Tuesday, December 25, 2007

Merry Christmas!

So, this is not booger's first Christmas, but we are treating it as such. Last year, he was all of four weeks old. Thus, hubby and I are going slightly stir crazy waiting for him to wake up. We have my mom and my favorite uncle, along with (hopefully!) booger's godfather on their way over to watch him open presents and have breakfast. I am craving tradition right now, and I have no idea what is happening to me. Suddenly, I have (gasp!) purchased a Christmas decoration, and gotten as much into the spirit as someone who is working as much as I do is capable of. So today starts the tradition day. We will spend the morning here, and against my better judgement, go to my mom's for lunch about 2. Then we will go to my sister's like I have every year for the past 14 years for dinner. MMMMM, meatballs and spaghetti! I can not wait. I am still trying to decide when we are going to read the Christmas story and sing Happy Birthday to Jesus, since my family does not believe in Jesus, God, and the like. Esp. my uncle, and he gets very angry when we pray around him. But this is my tradition. So there. Peace, genuine peace today. Kiss your family and eat too much!

Thursday, December 13, 2007

This makes me sick

http://www.msnbc.msn.com/id/15197558/

Long story short, this woman came home from a night of drinking and got into a fight with her baby daddy. She used her infant as a "bat" to hit said baby daddy, and the infant has a fractured skull and bleeding on the brain. I can not believe that there are people on this planet who struggle every day to have children, but are unable to. And then there are people like this who have four other children and abuse their kids. Absolutely repulsive. I would love to use her as a bat to hit a building or metal wall. But instead, I just pray these five children are placed in a loving Christian home with people who love them as much as they are able.

Wednesday, December 12, 2007

Accomplishments

My good friend just finished her last final of her college career today. There is such a sense of pride I have for her. She has worked so hard to finish within four and a half years, which is almost impossible as of lately. She also has run a salon, worked three jobs at a time, interned at one of the most prominent companies in the world, and been a great friend throughout these years. It is funny, I have known her since she was a freshman and watched her grow into an amazing woman. Love ya babe!! Congratulations, I am so proud.

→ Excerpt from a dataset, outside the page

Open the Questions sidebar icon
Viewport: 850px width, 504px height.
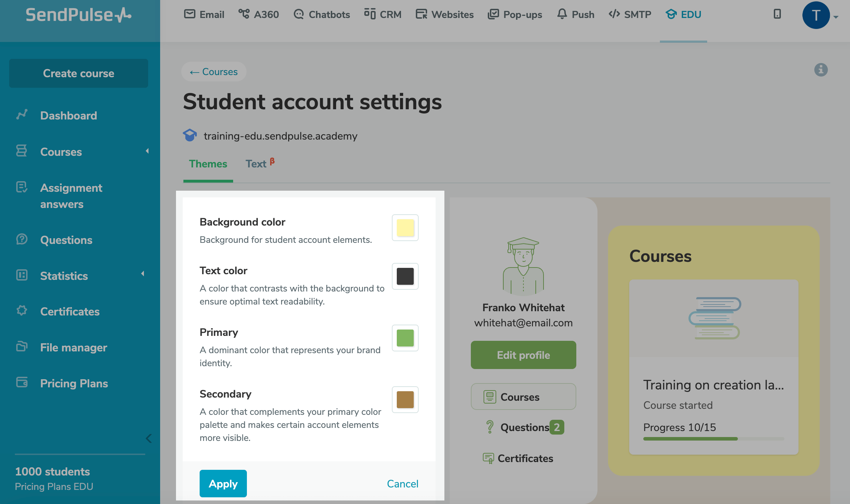point(22,239)
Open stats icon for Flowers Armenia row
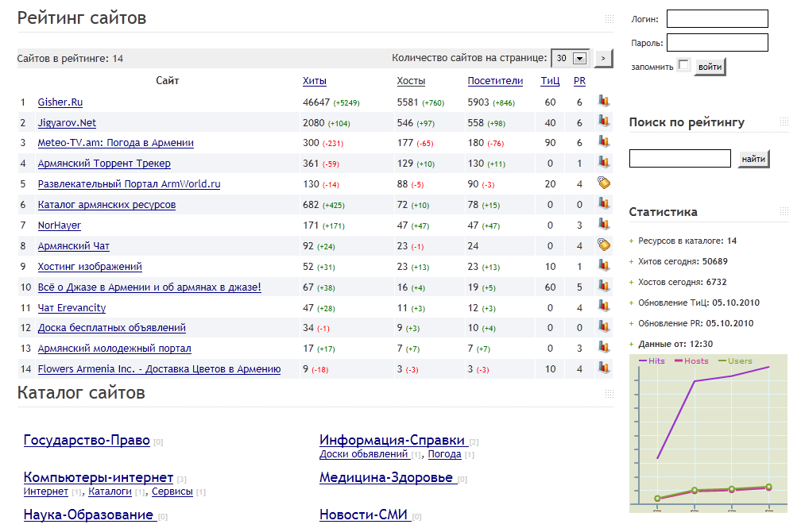 pos(604,368)
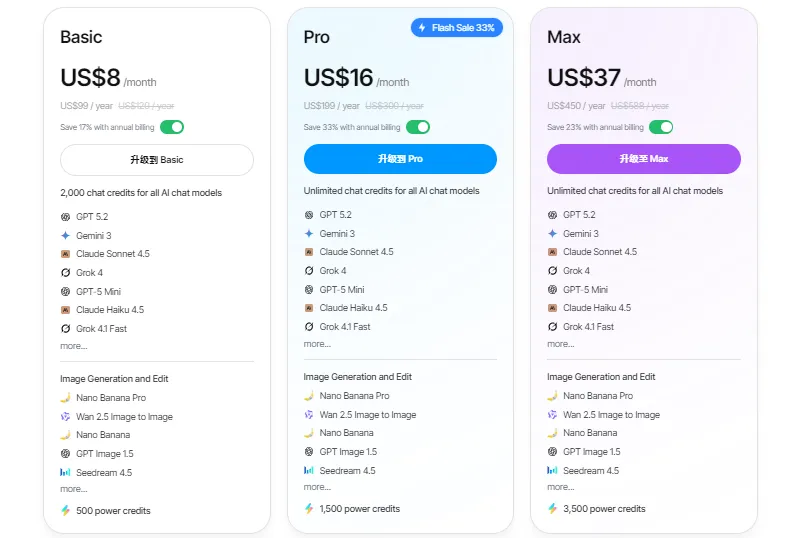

Only because Jill asked me to...

Well, I survived. My kid turned one, and I only cried once. It is amazing. It feels like just yesterday I got the phone call telling me I was pregnant, and I called my hubby to figure out what in the world we would do with another person to care for. And now, he is walking. Not talking so much, but singing. A lot. He loves Josh Kelley the most, and keeps a tune rather well. He is certainly not my child. Looking back on the past year with someone very wise today reminded me that this year is something to celebrate, not to mourn. He is starting his second year of life eating wheat, along with table foods, drinking from a sippy cup, walking, talking, and is healthy. In addition, I have learned to trust God more in a lot of situations, although like most of us, I still try to grab control at times. I was told recently that God is testing my faith with his allergies. So I decided to let God have his way. Since, I have not paid for more than two cans of formula. AND he has outgrown some of his allergies. God is good. Oh, and I am officially avoiding the scale until after cinnamon ice cream season is over.